▶ Task statement
What is the number of lines in the entries that contain "tree"? Reply with that number only.

[Stored data]

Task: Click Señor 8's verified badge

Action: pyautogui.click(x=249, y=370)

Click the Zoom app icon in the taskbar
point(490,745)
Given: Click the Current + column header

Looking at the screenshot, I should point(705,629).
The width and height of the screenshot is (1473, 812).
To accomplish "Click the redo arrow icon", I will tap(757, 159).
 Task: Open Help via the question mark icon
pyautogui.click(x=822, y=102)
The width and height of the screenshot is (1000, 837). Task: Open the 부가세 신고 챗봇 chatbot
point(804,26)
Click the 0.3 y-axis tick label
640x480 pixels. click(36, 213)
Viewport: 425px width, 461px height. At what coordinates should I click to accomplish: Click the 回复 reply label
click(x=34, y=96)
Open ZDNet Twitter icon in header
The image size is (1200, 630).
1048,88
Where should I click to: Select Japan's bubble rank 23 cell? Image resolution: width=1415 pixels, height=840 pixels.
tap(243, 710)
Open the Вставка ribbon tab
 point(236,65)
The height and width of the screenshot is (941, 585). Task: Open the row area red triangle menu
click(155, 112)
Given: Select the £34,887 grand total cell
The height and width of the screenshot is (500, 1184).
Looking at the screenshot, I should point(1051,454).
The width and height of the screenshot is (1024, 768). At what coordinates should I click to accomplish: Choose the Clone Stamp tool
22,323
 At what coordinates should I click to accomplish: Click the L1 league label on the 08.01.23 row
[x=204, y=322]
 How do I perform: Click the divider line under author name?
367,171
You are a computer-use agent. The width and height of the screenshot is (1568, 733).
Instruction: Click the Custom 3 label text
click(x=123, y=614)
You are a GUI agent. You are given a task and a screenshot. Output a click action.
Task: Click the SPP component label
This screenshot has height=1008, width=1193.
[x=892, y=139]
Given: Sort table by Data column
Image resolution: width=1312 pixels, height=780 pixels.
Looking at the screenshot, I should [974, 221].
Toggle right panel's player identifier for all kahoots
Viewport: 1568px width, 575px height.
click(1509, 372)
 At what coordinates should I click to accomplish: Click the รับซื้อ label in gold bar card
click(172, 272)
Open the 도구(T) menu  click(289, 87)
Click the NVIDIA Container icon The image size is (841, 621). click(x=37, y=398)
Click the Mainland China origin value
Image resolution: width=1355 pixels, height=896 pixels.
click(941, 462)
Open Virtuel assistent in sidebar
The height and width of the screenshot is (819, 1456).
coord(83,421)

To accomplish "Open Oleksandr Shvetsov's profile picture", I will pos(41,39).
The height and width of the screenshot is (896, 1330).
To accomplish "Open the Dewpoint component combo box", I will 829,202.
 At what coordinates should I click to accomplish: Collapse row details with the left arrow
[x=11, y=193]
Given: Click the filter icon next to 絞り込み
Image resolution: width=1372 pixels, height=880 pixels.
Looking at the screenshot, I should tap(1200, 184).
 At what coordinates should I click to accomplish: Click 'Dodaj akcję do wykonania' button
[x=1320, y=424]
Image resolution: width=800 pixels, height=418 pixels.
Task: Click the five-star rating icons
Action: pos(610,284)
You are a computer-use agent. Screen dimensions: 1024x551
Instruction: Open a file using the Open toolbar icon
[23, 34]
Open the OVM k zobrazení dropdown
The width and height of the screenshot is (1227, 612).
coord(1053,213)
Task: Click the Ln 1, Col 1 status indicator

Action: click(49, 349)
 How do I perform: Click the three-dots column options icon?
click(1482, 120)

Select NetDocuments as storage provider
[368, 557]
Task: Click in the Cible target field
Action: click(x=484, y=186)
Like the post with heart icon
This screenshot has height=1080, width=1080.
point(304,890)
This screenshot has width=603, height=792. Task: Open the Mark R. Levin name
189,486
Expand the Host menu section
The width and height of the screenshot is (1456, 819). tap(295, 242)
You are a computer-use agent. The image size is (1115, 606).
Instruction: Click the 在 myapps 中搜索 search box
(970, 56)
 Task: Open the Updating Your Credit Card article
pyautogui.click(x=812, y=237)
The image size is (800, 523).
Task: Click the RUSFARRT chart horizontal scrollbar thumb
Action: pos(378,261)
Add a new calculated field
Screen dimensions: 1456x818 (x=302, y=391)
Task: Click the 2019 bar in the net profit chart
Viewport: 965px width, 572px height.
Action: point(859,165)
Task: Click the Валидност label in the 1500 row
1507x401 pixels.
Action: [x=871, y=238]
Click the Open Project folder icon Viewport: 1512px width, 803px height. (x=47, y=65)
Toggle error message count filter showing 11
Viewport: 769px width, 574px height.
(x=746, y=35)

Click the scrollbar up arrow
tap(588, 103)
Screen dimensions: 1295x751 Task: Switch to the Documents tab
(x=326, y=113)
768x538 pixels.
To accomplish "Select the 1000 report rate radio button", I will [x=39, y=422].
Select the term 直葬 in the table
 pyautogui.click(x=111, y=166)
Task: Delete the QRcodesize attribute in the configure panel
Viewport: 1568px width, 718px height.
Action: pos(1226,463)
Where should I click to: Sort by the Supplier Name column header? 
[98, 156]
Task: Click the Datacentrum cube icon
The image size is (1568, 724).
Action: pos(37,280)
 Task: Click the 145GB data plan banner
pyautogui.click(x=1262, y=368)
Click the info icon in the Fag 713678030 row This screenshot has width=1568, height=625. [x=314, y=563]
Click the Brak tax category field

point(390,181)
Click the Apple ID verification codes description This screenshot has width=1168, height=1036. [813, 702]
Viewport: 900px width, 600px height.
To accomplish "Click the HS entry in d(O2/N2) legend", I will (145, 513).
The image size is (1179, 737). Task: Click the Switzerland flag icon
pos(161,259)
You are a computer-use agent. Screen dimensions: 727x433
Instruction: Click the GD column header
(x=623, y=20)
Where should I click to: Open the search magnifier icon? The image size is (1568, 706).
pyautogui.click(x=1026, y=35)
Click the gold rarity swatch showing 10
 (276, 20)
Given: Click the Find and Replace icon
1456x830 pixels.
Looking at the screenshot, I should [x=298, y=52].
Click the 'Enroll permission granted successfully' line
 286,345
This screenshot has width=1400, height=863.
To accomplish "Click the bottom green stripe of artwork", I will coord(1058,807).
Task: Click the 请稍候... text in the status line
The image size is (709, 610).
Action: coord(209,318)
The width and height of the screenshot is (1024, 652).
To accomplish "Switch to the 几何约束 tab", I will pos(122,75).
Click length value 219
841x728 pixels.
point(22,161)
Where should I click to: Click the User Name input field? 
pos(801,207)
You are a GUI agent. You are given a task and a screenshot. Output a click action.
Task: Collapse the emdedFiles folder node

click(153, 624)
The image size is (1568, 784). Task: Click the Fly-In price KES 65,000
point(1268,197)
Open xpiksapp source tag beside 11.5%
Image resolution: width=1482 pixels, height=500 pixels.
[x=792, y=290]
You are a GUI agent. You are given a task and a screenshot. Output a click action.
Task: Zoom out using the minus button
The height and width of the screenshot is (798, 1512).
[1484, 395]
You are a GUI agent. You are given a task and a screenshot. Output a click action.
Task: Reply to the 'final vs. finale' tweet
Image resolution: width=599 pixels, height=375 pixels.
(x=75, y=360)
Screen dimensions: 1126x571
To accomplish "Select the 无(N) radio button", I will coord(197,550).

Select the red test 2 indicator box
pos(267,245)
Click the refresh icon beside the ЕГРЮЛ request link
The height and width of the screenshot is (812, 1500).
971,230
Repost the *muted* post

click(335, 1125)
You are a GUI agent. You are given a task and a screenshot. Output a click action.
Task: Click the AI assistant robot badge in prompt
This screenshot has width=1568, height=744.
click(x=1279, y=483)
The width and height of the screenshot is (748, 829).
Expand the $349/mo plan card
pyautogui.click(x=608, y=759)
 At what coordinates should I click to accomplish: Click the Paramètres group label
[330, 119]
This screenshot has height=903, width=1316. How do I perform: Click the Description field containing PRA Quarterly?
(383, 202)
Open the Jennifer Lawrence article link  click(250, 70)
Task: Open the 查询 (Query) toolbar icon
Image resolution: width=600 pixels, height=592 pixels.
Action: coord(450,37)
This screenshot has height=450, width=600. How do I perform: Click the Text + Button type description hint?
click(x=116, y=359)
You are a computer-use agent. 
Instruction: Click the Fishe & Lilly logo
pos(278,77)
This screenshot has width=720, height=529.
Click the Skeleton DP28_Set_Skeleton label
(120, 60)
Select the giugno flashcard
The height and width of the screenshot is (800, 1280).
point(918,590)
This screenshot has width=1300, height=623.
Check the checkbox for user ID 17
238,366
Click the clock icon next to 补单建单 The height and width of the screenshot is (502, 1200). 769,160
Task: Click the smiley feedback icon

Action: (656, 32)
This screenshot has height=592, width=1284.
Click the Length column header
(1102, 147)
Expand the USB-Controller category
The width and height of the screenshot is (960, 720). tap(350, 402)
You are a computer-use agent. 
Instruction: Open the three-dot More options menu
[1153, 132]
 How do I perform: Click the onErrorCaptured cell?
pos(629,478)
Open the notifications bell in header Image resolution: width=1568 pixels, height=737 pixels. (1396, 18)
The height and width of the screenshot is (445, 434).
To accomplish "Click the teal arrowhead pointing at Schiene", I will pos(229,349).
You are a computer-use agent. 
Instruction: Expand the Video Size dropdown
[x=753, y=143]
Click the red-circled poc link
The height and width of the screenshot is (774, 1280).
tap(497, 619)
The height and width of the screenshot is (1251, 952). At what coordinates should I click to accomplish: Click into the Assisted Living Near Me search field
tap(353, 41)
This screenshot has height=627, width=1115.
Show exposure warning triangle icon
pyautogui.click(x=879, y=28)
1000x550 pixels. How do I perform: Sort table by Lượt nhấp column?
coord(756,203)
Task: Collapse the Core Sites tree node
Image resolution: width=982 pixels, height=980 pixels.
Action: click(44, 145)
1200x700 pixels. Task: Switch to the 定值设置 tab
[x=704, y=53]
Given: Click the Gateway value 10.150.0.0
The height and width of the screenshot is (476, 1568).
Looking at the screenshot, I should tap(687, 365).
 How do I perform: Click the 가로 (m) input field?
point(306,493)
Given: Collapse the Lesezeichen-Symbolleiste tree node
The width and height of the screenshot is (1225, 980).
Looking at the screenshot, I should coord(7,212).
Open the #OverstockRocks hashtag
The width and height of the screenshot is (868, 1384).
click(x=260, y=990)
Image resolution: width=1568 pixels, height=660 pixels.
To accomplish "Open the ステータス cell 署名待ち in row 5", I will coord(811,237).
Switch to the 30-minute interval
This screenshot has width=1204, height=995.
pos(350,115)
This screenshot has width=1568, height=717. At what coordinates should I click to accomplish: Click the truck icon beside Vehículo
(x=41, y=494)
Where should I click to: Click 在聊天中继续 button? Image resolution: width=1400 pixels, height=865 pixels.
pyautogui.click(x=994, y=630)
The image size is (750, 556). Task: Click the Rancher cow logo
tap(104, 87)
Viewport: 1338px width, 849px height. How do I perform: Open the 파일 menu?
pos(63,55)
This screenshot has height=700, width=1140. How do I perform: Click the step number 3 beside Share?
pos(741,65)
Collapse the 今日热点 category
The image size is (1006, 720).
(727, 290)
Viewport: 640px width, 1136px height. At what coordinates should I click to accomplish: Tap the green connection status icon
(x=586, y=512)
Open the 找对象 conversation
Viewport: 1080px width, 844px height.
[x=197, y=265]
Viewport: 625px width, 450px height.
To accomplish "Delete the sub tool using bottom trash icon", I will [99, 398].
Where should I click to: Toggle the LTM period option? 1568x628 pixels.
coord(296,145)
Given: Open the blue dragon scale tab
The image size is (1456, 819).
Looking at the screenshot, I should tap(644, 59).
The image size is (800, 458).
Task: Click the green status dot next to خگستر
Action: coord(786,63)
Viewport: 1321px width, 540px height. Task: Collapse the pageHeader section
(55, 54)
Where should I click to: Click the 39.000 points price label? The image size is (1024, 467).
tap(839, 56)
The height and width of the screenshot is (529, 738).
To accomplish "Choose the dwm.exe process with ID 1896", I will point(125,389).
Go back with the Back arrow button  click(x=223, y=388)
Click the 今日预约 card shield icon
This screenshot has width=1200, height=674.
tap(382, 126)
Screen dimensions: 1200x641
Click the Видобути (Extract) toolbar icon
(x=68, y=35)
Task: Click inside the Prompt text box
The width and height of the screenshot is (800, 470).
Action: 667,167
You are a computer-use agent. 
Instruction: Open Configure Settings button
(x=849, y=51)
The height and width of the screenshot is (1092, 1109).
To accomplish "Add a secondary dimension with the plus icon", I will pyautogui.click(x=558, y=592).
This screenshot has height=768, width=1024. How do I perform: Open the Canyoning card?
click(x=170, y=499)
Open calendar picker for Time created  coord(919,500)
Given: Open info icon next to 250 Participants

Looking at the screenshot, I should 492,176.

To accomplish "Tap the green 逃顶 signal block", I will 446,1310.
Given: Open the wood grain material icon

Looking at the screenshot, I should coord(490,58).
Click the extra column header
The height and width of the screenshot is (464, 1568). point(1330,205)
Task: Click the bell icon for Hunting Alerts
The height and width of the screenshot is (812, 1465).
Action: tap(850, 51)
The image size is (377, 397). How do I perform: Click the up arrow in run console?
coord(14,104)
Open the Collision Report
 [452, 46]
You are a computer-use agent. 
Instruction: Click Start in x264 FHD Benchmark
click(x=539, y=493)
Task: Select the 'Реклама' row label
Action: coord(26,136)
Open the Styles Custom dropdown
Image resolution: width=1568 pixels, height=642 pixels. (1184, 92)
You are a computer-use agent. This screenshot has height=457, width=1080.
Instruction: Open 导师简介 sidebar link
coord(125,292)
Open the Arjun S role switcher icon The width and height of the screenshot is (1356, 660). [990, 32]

▶ Result of this task
2